___ Extracted information ___

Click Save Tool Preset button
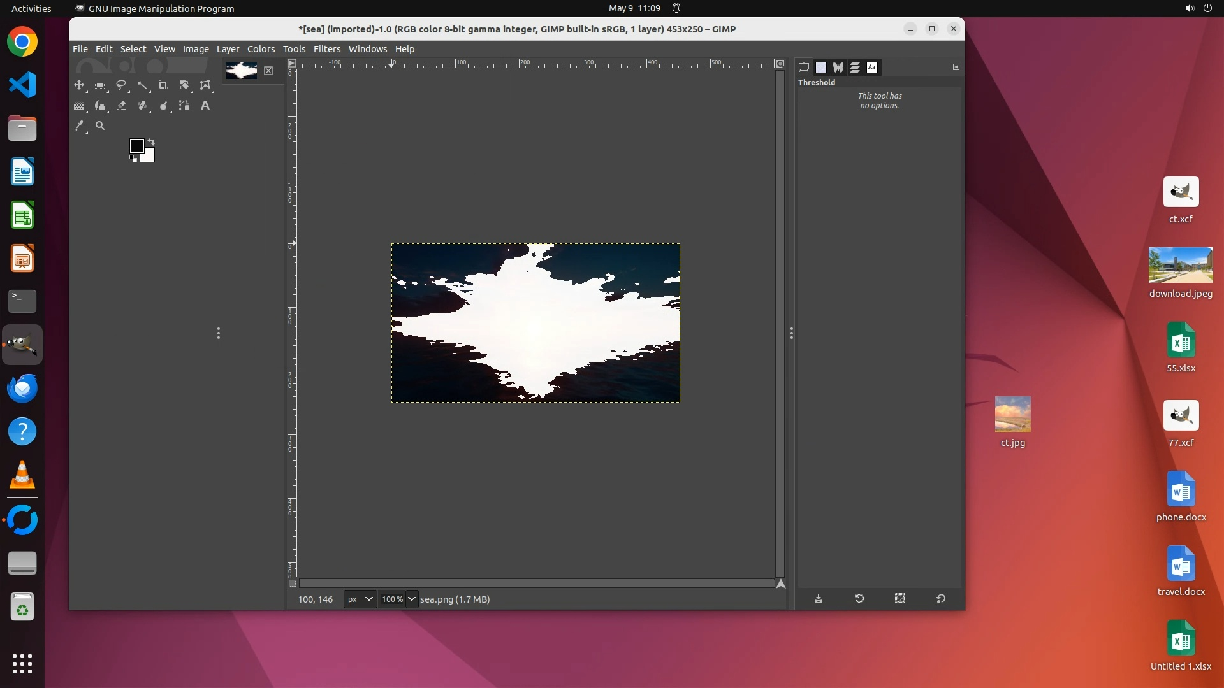1224x688 pixels. (x=819, y=599)
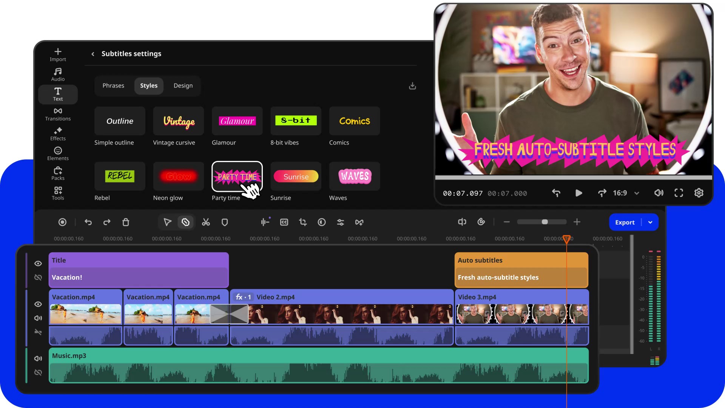
Task: Click the undo icon in the toolbar
Action: click(x=88, y=222)
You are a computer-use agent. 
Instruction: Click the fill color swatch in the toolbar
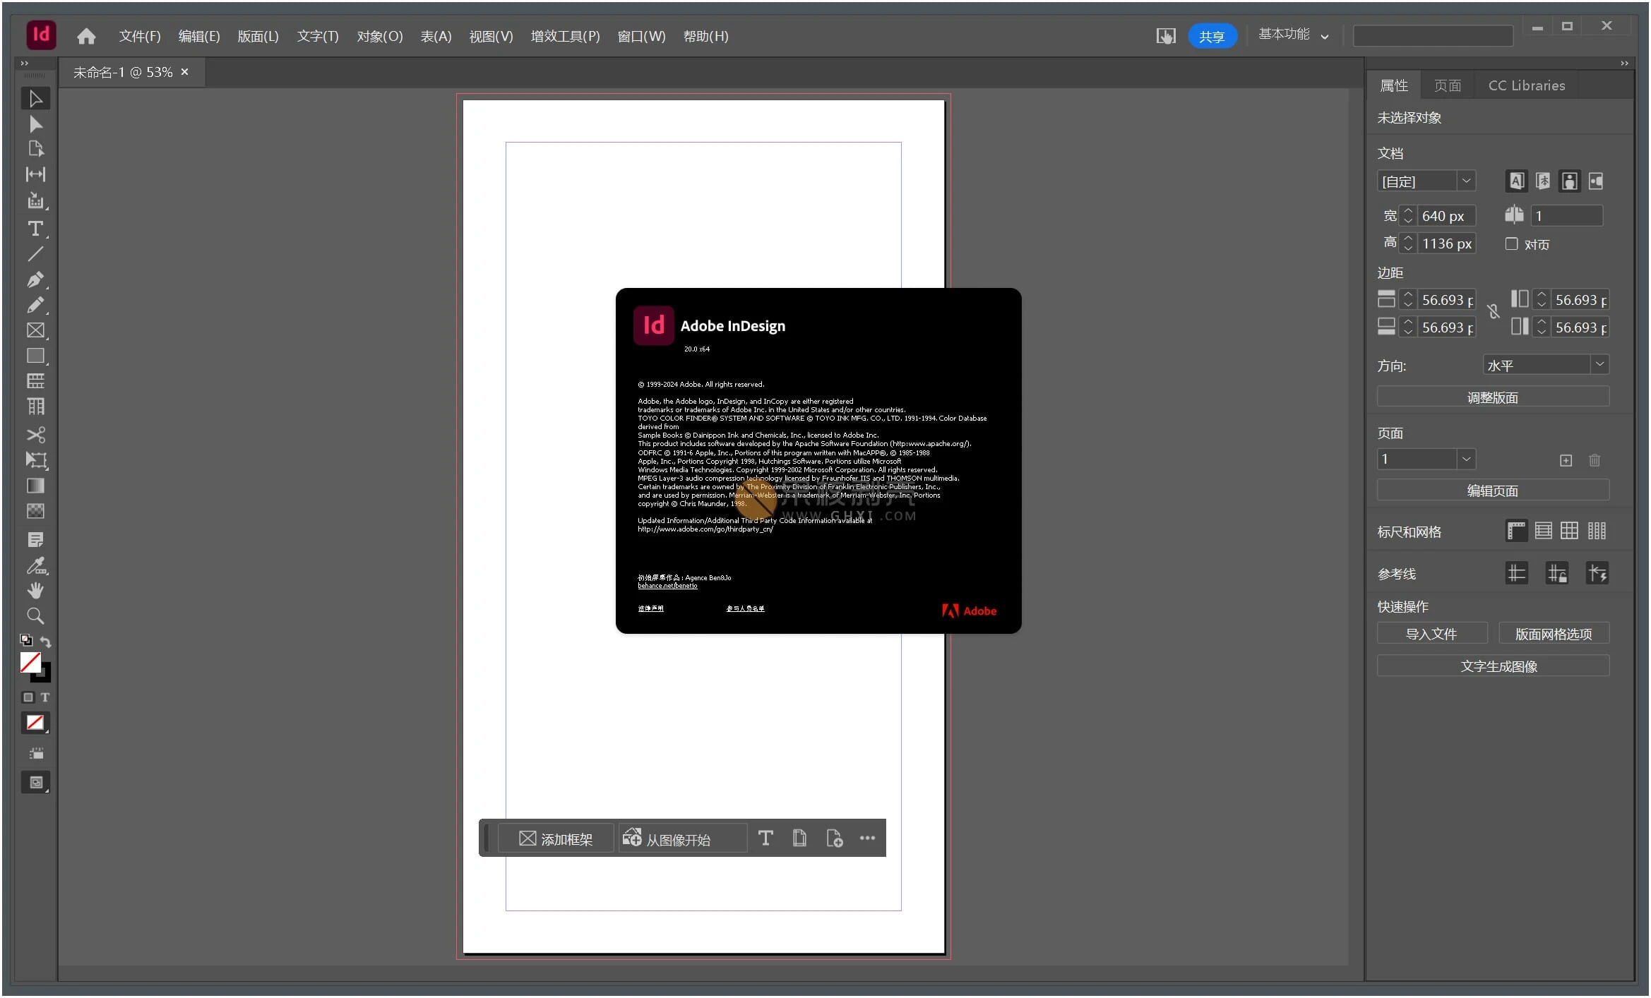point(31,662)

___

Aim of the exercise
Starting at the line with "Instruction: Click the", output each line through the final one of the listing above, and nothing else. Pictures are to be left out.

Answer to this problem
Instruction: Click the fill color swatch in the toolbar
point(31,662)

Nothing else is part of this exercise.